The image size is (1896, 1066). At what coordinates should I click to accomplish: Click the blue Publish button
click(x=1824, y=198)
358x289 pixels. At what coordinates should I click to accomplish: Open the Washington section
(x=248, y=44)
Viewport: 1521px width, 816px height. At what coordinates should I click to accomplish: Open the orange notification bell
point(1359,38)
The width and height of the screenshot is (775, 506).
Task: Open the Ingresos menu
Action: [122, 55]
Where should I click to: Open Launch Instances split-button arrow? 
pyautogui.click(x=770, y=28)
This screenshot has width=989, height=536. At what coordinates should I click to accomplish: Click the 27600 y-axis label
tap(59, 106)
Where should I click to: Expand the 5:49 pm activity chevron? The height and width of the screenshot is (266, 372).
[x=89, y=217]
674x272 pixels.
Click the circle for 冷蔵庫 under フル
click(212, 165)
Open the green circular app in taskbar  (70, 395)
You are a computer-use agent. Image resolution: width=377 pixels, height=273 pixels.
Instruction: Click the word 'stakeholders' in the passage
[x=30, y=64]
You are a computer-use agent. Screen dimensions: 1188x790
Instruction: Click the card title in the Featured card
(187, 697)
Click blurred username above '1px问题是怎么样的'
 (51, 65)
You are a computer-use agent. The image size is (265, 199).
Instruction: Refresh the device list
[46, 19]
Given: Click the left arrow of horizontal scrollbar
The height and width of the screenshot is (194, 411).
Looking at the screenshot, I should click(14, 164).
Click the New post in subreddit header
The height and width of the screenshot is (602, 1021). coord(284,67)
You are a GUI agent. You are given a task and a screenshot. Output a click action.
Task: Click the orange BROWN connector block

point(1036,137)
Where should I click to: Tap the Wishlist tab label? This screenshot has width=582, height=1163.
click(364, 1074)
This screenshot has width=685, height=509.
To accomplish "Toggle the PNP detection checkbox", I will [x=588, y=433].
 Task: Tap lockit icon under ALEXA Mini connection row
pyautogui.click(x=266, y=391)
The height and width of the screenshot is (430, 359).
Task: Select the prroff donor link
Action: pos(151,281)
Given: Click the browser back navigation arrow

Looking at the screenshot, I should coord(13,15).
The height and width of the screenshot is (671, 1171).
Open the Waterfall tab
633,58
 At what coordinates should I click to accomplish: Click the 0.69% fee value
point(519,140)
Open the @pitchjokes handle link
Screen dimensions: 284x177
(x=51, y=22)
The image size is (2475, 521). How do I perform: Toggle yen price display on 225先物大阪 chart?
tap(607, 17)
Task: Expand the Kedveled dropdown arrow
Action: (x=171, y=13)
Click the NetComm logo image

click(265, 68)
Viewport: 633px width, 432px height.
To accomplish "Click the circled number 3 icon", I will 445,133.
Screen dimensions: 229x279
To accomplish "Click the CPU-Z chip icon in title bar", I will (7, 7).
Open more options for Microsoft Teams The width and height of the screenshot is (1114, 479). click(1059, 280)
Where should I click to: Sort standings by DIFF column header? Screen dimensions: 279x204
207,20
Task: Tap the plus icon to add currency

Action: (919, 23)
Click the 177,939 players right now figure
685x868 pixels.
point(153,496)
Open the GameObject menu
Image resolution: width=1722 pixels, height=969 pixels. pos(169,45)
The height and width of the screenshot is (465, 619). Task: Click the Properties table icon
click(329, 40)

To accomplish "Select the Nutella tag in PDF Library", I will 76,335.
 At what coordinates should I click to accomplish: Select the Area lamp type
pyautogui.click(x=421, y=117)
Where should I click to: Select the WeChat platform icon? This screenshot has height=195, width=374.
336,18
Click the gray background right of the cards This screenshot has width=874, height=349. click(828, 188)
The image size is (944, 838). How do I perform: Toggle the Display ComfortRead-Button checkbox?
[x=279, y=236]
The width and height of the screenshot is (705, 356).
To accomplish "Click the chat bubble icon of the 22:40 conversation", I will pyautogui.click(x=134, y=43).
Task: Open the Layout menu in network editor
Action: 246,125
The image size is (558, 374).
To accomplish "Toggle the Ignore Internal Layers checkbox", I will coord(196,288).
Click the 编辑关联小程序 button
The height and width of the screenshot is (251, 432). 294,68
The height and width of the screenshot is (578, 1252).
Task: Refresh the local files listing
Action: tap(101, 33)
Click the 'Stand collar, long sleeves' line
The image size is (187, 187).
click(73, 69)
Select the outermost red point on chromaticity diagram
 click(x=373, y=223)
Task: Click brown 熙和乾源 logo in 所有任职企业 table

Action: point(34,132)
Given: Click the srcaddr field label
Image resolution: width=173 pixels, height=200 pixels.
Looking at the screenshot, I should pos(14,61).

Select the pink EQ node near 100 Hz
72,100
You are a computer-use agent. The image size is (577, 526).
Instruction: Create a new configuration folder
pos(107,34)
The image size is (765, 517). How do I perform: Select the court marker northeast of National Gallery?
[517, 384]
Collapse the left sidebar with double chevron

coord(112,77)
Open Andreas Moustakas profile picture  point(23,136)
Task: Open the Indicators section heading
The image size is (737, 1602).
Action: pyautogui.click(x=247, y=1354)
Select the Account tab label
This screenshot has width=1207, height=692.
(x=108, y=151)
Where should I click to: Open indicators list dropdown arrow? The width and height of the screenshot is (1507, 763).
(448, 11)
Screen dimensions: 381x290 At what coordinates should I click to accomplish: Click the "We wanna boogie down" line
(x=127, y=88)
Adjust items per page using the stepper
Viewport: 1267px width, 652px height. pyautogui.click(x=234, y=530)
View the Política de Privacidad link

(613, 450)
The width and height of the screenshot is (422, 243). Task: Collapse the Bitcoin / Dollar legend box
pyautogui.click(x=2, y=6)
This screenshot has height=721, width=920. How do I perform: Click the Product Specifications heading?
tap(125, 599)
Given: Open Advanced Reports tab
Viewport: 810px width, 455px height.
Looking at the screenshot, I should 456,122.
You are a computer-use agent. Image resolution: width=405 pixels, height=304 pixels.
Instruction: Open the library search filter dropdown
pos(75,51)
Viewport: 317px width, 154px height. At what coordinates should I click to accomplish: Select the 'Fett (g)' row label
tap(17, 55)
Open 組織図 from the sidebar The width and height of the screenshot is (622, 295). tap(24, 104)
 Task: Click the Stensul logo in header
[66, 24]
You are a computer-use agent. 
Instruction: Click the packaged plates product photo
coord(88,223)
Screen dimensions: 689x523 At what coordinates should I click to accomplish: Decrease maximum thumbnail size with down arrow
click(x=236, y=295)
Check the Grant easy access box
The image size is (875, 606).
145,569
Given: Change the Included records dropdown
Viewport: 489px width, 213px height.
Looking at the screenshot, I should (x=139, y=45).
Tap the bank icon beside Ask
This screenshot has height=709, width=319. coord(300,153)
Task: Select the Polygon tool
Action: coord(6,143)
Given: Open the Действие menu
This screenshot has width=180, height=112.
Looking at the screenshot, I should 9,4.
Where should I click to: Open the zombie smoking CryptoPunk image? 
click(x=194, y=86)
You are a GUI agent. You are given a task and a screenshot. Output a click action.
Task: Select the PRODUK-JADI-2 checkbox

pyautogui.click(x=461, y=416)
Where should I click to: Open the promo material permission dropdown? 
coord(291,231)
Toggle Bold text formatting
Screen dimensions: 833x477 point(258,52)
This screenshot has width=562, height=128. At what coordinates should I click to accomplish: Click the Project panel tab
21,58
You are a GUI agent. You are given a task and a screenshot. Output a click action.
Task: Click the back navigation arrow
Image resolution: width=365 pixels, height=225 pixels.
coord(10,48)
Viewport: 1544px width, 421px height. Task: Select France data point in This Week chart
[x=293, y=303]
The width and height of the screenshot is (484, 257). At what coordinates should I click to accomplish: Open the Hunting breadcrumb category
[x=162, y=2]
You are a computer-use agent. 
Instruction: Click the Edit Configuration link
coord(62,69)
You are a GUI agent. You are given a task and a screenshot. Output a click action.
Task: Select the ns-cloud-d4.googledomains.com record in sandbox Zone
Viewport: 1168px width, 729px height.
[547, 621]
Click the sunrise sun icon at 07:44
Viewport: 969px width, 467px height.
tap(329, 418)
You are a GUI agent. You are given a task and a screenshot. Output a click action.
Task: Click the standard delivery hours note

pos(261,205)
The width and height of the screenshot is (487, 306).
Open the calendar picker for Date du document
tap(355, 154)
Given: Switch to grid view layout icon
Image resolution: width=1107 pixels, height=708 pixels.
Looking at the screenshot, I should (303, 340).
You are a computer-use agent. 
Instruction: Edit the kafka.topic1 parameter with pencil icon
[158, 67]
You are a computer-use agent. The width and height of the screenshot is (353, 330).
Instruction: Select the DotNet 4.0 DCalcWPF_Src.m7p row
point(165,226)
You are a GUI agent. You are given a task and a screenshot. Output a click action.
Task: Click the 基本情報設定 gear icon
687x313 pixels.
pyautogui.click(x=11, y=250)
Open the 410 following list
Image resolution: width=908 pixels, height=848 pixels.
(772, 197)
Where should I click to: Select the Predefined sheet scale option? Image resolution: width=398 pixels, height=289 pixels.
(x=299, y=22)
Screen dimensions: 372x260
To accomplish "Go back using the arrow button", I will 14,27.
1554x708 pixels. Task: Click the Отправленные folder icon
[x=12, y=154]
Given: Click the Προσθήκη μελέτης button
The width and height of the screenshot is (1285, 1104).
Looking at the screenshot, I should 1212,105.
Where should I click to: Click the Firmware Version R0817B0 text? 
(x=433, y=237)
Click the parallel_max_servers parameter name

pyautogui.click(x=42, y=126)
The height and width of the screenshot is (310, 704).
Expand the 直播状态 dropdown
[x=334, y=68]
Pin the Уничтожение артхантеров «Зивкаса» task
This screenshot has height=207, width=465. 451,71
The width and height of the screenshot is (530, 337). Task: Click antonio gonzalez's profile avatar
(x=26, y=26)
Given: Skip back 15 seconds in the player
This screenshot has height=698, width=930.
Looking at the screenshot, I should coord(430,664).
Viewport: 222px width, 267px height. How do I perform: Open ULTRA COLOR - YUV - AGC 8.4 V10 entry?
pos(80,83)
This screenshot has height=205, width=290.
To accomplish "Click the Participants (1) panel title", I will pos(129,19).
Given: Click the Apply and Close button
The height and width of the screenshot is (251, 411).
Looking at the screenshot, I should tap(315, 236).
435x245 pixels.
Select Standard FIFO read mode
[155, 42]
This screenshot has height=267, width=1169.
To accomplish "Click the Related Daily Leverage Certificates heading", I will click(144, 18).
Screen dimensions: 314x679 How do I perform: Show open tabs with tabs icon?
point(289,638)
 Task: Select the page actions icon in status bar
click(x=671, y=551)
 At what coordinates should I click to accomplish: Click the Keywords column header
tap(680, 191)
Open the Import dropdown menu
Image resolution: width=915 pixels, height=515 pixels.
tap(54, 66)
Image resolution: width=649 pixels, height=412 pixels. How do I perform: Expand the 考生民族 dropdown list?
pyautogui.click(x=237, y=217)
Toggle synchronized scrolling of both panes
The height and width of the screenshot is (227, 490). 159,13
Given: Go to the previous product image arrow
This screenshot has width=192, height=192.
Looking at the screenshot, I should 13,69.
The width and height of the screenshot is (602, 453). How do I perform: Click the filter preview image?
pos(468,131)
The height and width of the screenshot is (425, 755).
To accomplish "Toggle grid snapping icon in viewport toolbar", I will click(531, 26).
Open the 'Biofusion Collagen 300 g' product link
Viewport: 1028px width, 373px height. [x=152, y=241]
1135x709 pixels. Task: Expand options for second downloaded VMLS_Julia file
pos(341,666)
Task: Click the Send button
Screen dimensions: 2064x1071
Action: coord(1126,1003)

About this task: Reproduce verbatim only the segment of the listing bounded by the line containing "You are a computer-use agent. The image size is (265, 199)." and the line containing "Open the @pitchjokes handle link", with both boundary lines included.

Response to the exercise:
You are a computer-use agent. The image size is (265, 199).
Instruction: Refresh the device list
[46, 19]
Given: Click the left arrow of horizontal scrollbar
The height and width of the screenshot is (194, 411).
Looking at the screenshot, I should click(14, 164).
Click the New post in subreddit header
The height and width of the screenshot is (602, 1021). coord(284,67)
You are a GUI agent. You are given a task and a screenshot. Output a click action.
Task: Click the orange BROWN connector block

point(1036,137)
Where should I click to: Tap the Wishlist tab label? This screenshot has width=582, height=1163.
click(364, 1074)
This screenshot has width=685, height=509.
To accomplish "Toggle the PNP detection checkbox", I will [x=588, y=433].
 Task: Tap lockit icon under ALEXA Mini connection row
pyautogui.click(x=266, y=391)
The height and width of the screenshot is (430, 359).
Task: Select the prroff donor link
Action: pos(151,281)
Given: Click the browser back navigation arrow

Looking at the screenshot, I should coord(13,15).
The height and width of the screenshot is (671, 1171).
Open the Waterfall tab
633,58
 At what coordinates should I click to accomplish: Click the 0.69% fee value
point(519,140)
Open the @pitchjokes handle link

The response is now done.